- Stated exercise -
Recast every line of the entries below as a JSON list of strings, one string per line, omitting blank lines and leaving the pictures out.

- Records provided -
--- start ---
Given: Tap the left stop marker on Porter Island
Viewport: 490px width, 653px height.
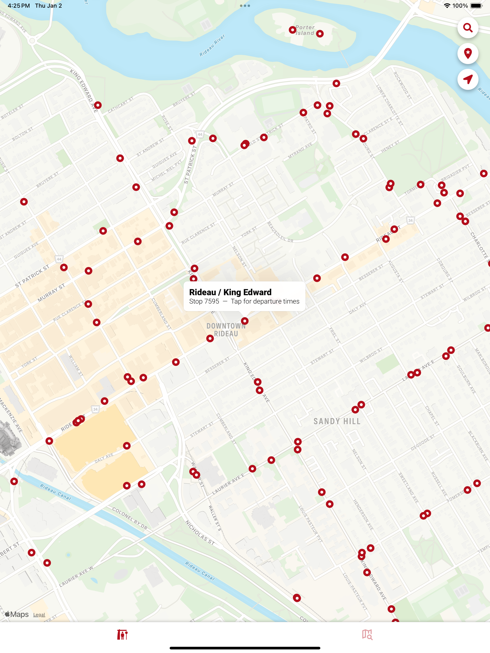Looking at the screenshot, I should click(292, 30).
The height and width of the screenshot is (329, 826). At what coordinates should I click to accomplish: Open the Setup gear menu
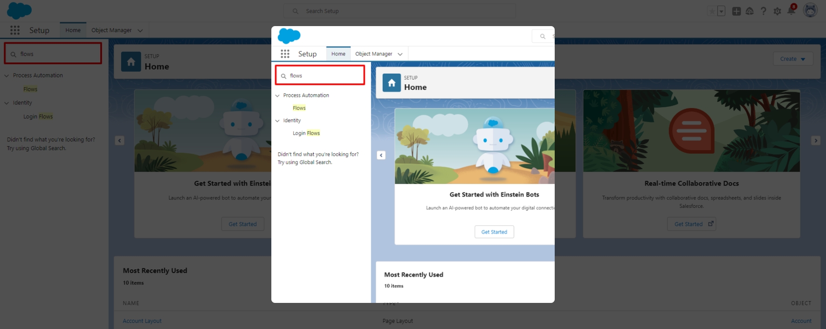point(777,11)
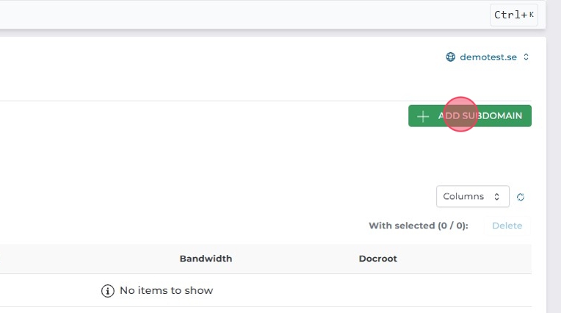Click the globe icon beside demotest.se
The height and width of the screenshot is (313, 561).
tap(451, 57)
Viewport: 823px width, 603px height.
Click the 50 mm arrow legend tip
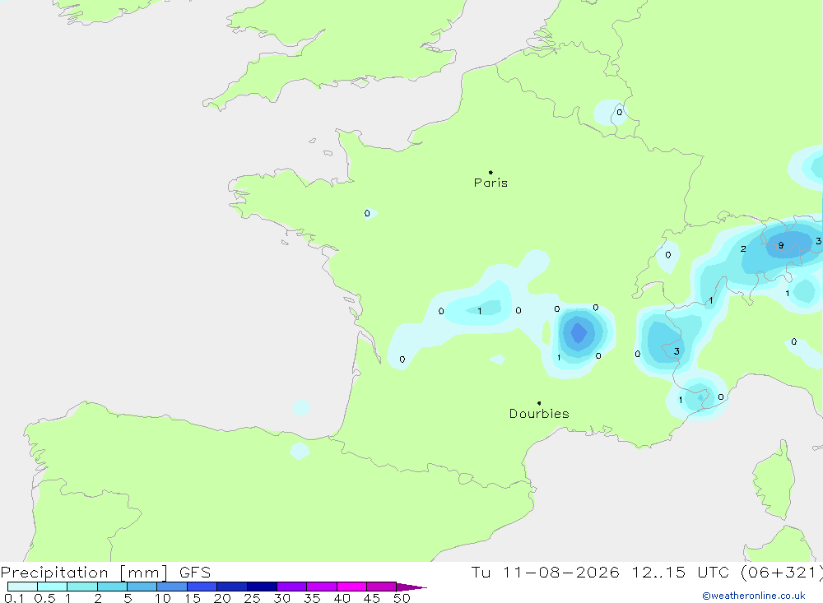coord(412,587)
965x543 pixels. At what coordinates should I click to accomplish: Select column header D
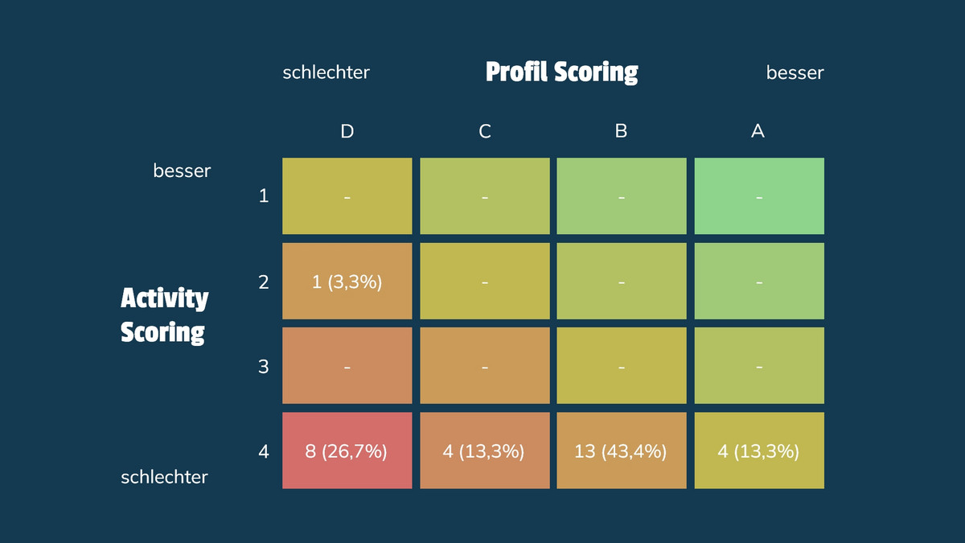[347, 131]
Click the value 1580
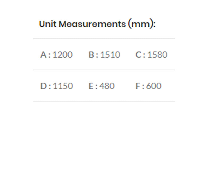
--- end ---
- Written solution -
[
  "Given: Tap the left stop marker on Porter Island",
  "Viewport: 490px width, 653px height.",
  "Looking at the screenshot, I should click(292, 30).",
  "The height and width of the screenshot is (329, 826). At what coordinates should I click to accomplish: Open the Setup gear menu",
  "point(777,11)",
  "Click the globe icon beside demotest.se",
  "The height and width of the screenshot is (313, 561).",
  "tap(451, 57)",
  "Viewport: 823px width, 603px height.",
  "Click the 50 mm arrow legend tip",
  "coord(412,587)",
  "965x543 pixels. At what coordinates should I click to accomplish: Select column header D",
  "[347, 131]",
  "Click the value 1580"
]